Final results weren't available at press time.

Atlantic City, N.J. - winner in three of the last six contests - was eliminated in an early round, a contest official said. Berkeley Springs, Hancock and Hagerstown were also eliminated early, the judge said.

The taste of municipal waters, or tap waters, are usually easier to distinguish than bottled waters, said Arthur von Wiesenberger, the 1997 Water Master. Before the water-tasting got under way, von Wiesenberger led a seminar for judges to help them know how to do the job.

But even bottled water can awaken the taste buds.

Judge Eve Zibart picked up quickly on the distinguishing characteristics of two carbonated bottled waters during a mock tasting before the competition began.

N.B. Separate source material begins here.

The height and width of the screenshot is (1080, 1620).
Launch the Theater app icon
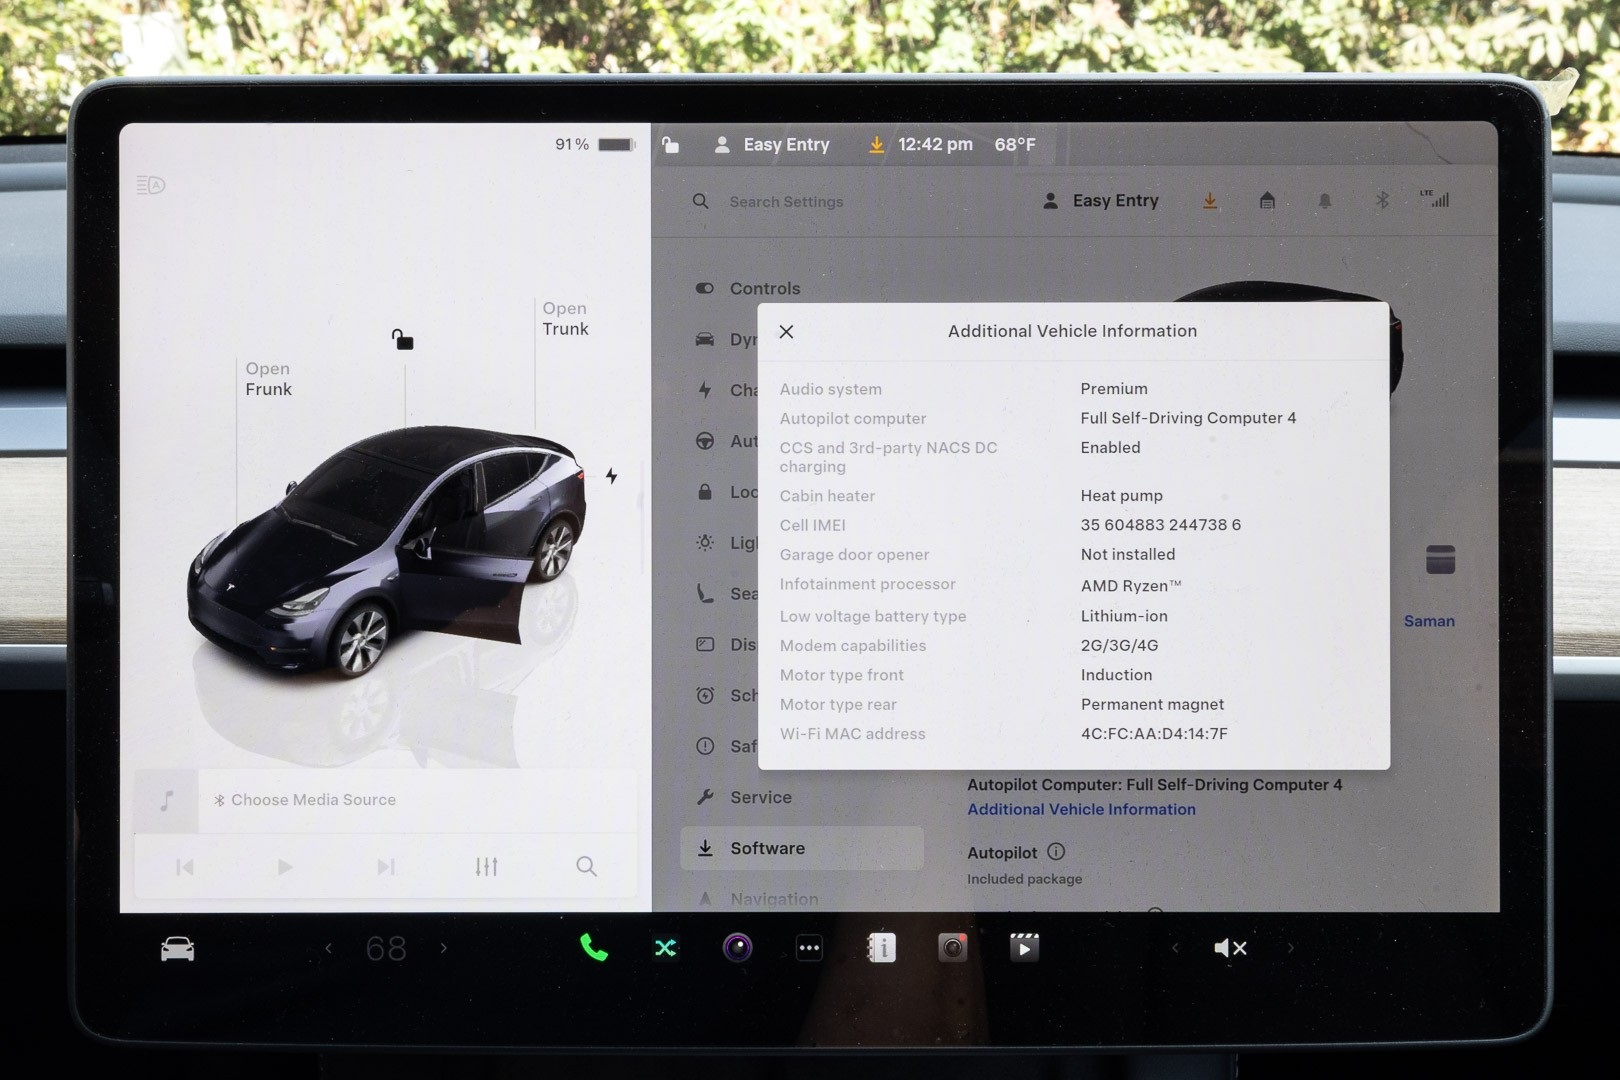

One of the waters had a limestone taste, while the other tasted as if the bottle had a metal cap, said Zibart, who writes a weekly restaurant column for The Washington Post. She was right on both counts.

For others, it wasn't as easy to judge the flavor of different waters.

"Water is very tricky and hard to taste," von Wiesenberger told the judges as he prepped them on how to rate water by flavor, odor, appearance, aftertaste and how it feels in their mouths.

"It's hard. You have to really concentrate on the nuances," said judge Kathie Gartrell, who works for the National Geographic Traveler.

Waters are as unique as fingerprints, said von Wiesenberger, a food critic for an ABC-TV affiliate in Santa Barbara, Calif.

Water should be crystal clear with no odor and no taste, he said.

To judge the water's flavor it should be swished around the mouth to reach all of the tongue's taste buds, von Wiesenberger said.

Water treated with a lot of chlorine tastes like pool water, he said, adding that water treated with little chlorine might taste like algae.

The judges were advised not to make noises when tasting the waters and not to talk to each other during the competition.

To keep their taste buds uncluttered the judges were scheduled to eat a meal of white rice. In between sampling waters they could eat thin, bland water crackers to get rid of any lingering tastes.